• _Work instructions_
Take the data below and extract the lines from the one with "This screenshot has width=770, height=440." to the one with "Given: Click the Add", inclusive, exactly as written.

• _Extracted data_
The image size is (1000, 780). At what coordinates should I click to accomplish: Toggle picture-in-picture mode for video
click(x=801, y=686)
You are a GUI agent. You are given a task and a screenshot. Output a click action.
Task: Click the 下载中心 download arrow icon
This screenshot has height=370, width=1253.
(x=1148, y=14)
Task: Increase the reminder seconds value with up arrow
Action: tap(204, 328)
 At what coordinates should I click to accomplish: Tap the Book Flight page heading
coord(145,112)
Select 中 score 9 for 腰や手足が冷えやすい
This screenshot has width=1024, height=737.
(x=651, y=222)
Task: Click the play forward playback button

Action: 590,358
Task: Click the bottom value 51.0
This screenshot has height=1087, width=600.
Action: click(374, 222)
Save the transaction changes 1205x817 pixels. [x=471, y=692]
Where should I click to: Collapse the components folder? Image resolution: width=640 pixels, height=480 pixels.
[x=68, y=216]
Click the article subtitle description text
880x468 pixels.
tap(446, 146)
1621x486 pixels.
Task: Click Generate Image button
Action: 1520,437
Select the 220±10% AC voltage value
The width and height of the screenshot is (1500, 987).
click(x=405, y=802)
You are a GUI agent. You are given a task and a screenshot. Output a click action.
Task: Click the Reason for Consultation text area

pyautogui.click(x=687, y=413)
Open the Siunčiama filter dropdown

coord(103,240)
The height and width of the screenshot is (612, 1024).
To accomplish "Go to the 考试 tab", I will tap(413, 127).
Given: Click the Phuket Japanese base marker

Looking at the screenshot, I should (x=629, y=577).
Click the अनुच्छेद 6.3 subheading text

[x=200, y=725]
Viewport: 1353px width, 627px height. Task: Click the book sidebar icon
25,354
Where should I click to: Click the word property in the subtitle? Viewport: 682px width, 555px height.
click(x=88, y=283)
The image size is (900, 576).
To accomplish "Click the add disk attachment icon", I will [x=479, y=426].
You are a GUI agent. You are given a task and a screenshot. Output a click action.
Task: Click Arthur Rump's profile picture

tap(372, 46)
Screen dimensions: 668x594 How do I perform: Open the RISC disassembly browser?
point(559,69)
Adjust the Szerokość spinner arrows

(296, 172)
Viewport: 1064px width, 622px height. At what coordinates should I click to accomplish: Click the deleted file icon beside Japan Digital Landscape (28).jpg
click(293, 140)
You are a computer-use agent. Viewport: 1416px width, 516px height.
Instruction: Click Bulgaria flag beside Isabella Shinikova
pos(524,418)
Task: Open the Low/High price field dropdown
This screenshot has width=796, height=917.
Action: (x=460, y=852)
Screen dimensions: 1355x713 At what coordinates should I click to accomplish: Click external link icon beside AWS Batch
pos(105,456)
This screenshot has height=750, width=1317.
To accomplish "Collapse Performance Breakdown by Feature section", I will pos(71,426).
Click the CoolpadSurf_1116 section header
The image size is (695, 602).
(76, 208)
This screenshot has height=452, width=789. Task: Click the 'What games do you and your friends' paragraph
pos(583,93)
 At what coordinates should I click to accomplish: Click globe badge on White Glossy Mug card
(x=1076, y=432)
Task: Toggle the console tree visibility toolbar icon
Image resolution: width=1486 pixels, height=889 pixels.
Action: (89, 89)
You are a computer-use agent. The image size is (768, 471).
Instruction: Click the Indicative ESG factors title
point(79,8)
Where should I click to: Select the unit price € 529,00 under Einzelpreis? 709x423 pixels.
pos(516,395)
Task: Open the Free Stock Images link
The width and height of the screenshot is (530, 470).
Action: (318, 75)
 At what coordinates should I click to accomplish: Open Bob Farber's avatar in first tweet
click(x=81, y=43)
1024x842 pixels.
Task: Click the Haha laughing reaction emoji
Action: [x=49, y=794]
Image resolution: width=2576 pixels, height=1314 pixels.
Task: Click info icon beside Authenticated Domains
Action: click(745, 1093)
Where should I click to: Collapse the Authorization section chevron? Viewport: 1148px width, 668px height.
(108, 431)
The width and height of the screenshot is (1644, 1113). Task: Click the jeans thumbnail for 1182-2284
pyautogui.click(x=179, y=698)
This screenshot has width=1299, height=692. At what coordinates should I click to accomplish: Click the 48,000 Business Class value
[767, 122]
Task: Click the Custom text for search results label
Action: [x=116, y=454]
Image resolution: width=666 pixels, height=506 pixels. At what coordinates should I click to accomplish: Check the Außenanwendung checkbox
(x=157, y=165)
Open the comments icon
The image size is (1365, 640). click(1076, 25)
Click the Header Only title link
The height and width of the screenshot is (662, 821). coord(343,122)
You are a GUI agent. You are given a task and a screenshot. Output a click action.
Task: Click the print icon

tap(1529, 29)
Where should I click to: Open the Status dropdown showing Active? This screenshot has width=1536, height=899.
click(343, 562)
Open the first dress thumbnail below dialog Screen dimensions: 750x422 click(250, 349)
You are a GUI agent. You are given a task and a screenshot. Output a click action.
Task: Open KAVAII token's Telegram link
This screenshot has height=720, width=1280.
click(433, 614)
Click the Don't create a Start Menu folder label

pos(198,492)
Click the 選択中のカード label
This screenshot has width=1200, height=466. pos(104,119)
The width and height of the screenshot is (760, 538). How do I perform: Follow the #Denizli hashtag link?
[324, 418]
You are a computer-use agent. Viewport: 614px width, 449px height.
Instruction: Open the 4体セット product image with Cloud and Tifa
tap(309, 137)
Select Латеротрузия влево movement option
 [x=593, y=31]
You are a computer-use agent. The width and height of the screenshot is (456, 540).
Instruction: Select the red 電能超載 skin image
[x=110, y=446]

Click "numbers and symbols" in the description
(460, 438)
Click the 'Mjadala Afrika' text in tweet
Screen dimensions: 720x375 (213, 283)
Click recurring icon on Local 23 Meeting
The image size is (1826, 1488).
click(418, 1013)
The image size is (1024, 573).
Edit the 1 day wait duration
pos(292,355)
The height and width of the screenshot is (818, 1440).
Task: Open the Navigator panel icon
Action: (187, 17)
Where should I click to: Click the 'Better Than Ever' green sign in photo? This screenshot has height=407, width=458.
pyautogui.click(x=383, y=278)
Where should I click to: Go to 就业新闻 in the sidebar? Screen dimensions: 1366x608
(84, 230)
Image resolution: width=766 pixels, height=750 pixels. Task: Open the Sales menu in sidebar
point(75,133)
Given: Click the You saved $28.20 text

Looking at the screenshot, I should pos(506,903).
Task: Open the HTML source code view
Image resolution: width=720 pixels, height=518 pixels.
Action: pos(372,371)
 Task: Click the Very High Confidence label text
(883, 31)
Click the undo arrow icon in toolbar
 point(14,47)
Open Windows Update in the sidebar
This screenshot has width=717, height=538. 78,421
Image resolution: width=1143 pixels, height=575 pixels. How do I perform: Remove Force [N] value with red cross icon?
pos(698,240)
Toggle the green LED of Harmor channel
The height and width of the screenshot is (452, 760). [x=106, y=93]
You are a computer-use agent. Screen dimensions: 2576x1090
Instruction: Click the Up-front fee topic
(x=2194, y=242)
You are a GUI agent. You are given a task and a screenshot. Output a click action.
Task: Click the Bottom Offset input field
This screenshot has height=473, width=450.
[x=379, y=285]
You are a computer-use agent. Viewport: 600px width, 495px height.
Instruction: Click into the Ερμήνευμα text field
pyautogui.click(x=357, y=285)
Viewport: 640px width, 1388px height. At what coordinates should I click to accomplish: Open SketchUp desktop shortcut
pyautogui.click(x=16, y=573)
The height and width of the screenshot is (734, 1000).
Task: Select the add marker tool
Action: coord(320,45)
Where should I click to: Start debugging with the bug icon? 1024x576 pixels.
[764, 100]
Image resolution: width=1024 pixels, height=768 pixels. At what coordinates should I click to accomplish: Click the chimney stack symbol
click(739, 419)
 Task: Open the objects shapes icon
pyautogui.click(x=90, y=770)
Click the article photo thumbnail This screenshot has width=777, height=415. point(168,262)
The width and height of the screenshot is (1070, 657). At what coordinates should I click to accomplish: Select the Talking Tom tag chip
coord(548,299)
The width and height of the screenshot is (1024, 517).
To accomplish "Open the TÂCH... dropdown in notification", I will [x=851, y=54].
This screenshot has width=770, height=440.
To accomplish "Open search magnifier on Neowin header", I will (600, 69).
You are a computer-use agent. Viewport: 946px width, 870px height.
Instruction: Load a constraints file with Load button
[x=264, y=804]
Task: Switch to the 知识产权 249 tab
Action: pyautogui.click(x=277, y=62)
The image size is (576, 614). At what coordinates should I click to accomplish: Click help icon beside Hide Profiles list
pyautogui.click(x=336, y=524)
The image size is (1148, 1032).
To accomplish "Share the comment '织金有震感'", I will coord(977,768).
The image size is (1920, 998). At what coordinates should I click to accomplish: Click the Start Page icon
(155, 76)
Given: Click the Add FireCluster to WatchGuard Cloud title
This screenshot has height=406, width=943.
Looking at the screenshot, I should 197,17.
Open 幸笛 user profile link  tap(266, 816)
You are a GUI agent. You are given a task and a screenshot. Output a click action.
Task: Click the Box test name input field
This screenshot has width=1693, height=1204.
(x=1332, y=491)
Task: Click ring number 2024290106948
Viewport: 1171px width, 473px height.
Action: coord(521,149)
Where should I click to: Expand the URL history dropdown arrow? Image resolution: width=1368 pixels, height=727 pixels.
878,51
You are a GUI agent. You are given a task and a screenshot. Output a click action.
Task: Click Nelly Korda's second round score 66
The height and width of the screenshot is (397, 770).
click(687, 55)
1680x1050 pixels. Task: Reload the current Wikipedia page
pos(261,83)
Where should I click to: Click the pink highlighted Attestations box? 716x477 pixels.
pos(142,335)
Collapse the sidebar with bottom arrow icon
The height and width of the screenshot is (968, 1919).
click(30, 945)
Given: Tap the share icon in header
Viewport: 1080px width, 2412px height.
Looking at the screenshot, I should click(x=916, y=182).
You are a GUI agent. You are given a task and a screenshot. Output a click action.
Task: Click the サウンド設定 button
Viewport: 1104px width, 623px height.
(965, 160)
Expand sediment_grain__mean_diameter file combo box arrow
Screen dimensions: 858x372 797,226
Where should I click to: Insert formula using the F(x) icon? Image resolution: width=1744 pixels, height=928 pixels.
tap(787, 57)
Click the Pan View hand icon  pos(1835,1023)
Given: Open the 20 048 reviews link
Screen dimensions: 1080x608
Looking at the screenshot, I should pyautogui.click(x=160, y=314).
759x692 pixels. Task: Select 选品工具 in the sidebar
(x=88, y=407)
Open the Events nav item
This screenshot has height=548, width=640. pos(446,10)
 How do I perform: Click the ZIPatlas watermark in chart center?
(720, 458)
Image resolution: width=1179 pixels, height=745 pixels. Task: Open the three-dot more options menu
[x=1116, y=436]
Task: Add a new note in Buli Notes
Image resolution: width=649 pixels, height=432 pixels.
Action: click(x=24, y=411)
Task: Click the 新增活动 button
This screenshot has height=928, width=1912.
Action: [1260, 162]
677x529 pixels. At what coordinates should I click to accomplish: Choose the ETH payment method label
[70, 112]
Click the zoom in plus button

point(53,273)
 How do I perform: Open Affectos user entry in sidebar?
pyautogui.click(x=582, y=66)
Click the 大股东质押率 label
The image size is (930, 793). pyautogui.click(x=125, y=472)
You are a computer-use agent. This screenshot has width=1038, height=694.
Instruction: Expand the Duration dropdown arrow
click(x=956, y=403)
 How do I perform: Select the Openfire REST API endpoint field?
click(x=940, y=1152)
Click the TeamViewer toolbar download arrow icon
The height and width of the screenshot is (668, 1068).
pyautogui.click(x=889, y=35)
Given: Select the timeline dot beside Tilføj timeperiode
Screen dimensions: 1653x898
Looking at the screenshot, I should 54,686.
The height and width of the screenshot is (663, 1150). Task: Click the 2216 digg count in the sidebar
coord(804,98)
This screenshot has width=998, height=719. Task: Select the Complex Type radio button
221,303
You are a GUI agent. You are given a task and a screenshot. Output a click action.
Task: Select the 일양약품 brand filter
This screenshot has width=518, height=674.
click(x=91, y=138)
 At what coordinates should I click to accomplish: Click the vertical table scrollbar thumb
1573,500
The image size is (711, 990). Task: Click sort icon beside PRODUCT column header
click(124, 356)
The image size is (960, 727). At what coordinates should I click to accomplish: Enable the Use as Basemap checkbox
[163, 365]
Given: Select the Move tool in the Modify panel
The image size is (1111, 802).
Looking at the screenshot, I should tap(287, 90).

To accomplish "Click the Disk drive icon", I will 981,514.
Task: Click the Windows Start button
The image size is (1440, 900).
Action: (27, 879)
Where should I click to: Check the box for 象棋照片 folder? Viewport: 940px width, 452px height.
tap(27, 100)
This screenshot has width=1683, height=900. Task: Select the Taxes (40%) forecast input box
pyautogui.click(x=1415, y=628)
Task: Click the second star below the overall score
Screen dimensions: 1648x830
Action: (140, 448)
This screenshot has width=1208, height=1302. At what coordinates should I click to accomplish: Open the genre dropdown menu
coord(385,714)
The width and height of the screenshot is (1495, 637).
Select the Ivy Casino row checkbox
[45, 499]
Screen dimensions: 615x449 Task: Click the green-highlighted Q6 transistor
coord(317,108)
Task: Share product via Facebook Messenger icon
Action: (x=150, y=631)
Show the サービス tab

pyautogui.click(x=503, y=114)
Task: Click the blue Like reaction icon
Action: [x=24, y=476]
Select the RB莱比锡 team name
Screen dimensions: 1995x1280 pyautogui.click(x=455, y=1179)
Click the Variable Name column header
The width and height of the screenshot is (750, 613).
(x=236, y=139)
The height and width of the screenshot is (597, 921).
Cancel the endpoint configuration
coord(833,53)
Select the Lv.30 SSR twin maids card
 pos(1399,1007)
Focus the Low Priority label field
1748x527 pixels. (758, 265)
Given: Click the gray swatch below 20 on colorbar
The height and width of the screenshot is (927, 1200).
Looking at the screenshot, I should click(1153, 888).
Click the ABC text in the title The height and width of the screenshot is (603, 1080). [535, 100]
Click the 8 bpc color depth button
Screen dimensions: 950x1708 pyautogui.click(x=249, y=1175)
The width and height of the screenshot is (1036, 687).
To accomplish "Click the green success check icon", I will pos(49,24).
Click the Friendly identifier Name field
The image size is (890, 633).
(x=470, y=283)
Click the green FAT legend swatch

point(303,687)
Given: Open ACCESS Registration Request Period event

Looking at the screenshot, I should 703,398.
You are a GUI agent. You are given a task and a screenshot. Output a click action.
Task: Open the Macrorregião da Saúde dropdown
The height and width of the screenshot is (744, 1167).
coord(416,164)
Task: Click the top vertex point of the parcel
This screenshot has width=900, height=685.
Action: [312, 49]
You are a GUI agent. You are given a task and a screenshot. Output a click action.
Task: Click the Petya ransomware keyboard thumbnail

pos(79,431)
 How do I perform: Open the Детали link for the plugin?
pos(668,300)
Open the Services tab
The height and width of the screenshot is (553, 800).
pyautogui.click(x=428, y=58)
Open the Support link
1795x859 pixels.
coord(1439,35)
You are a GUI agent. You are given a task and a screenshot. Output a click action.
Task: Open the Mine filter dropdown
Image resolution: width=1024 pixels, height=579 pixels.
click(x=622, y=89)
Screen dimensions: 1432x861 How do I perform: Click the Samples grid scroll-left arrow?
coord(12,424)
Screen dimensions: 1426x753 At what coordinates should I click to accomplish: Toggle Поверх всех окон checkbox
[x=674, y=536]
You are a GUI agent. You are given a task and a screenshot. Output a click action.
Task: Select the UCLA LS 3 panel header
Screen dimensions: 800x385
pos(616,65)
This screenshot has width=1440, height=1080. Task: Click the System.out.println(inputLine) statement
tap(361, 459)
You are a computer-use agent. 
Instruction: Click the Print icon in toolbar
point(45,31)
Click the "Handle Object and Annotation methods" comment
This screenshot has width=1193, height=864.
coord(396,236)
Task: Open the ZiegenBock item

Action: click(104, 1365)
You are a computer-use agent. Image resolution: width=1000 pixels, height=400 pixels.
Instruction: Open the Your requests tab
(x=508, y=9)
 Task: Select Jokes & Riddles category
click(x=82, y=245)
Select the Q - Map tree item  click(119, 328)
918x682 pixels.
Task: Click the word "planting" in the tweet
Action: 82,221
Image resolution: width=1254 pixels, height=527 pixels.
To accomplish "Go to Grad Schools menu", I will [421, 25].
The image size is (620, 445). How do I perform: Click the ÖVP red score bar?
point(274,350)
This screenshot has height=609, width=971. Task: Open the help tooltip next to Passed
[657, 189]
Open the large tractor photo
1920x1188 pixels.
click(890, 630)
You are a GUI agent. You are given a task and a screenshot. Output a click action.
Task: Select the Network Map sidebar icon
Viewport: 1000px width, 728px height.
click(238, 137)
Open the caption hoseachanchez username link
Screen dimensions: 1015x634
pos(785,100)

• _Solution to this exercise_
This screenshot has width=770, height=440.
To accomplish "Open search magnifier on Neowin header", I will (600, 69).
You are a computer-use agent. Viewport: 946px width, 870px height.
Instruction: Load a constraints file with Load button
[x=264, y=804]
Task: Switch to the 知识产权 249 tab
Action: pyautogui.click(x=277, y=62)
The image size is (576, 614). At what coordinates should I click to accomplish: Click help icon beside Hide Profiles list
pyautogui.click(x=336, y=524)
The image size is (1148, 1032).
To accomplish "Share the comment '织金有震感'", I will coord(977,768).
The image size is (1920, 998). At what coordinates should I click to accomplish: Click the Start Page icon
(155, 76)
Given: Click the Add FireCluster to WatchGuard Cloud title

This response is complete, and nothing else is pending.